西4-7 玉川上水

三千分一地形図「東京西部」西4-7 玉川上水(原図)
西4-7 玉川上水(原図)
「西4-7 玉川上水」と同じ範囲の現在の地図
「西4-7 玉川上水」と同じ範囲の現在の地図

「西4-7 玉川上水」の情報
属性 内容
図番・図名 西4-7 玉川上水(たまがわじょうすい)
測量・測図年 昭和19年12月
地図の種類 原図、印刷図
地図の区分(描図法) 縮小図
地図に含まれる現在の行政名・町名 武蔵野市関前・緑町・西久保・中町・境・八幡町、三鷹市上連雀
地図に表示されている注記 行政名:北多摩、三鷹町、武蔵野町
町名・集落名:上野、上連雀、吉祥寺、久保、耕地、境本村、山谷、新道北、関前、中通、中道南、西窪、野田、南、八丁、東野、堀合、本窪、宮前
官公庁・研究所名:武蔵野憲兵分隊、武蔵野郵便局
学校・教育・運動施設名:武蔵野学園、武蔵野国民学校
会社・工場名:日本舶用無線
神社・寺院・宗教施設名:源正寺
道路名:五日市街道
橋梁名:大橋、欅橋
河川・池沼・上水名:玉川上水
豆知識 ①地図全体の特徴
・縮尺1/4,000で作成された縮小図で、左上には印刷図に仕立てる際の図郭の引き伸ばし寸法が記されている。
・等高線は5m間隔で描かれており、主要な地名や地物の注記は、書き込みと貼り込みが混在している。
・この図の作成年は「昭和19年12月測図」と記されているが、西4の9面のうち「西4-5 野田北」「西4-7 玉川上水」を除く7面は「昭和18年12月測図」となっている。しかし、原図の押印欄に記された担当者名は9面すべて同一で、図柄の特徴もよく似ているため、作成年の差異には疑問が残る。
②地図に描かれた内容から読み取れること
・図の大半が現在の武蔵野市で、境浄水場より南の一部を除いた玉川上水以南が三鷹市の範囲である。
・図に記されている「三鷹町」は、1950(昭和25)年の市制施行により三鷹市となった。旧武蔵野町の変遷については前述しているため、ここでは触れない。

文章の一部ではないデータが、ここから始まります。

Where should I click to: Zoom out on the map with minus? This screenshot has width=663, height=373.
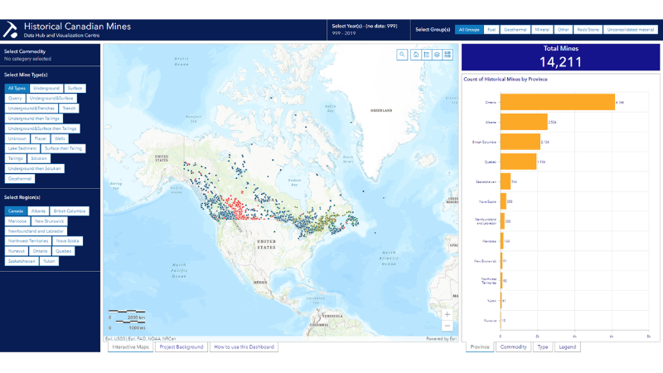(x=448, y=326)
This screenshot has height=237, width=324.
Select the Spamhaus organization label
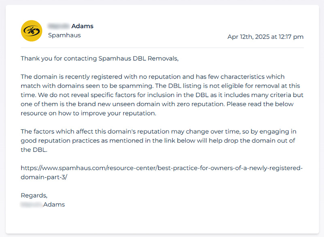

・この図では境浄水場の施設(緩速ろ過池など)が描かれているが、左隣図(西11-9 境北部〔昭和18年4月測図〕)にはこれらの施設が描かれていない(原図は無描)。境浄水場は、東京市の水道需要の逼迫を受けて1924(大正13)年3月30日に通水を開始し、村山貯水池(多摩湖)・山口貯水池(狭山湖)の完成後、1927(昭和2)年に両貯水池の水を引き入れた。これにより、日本最大規模の緩速ろ過方式の浄水場となっている。
・境浄水場から左下方向に延びる鉄道は、緩速ろ過池で使用する砂を輸送するために中央本線武蔵境駅から敷設された引込線である。廃線後は本村公園として整備されている。
・図の中央上に描かれた「武蔵野国民学校」は、現在の武蔵野市立第五小学校である。
③その他
・地図・空中写真閲覧サービス(国土地理院)で印刷図を閲覧できる。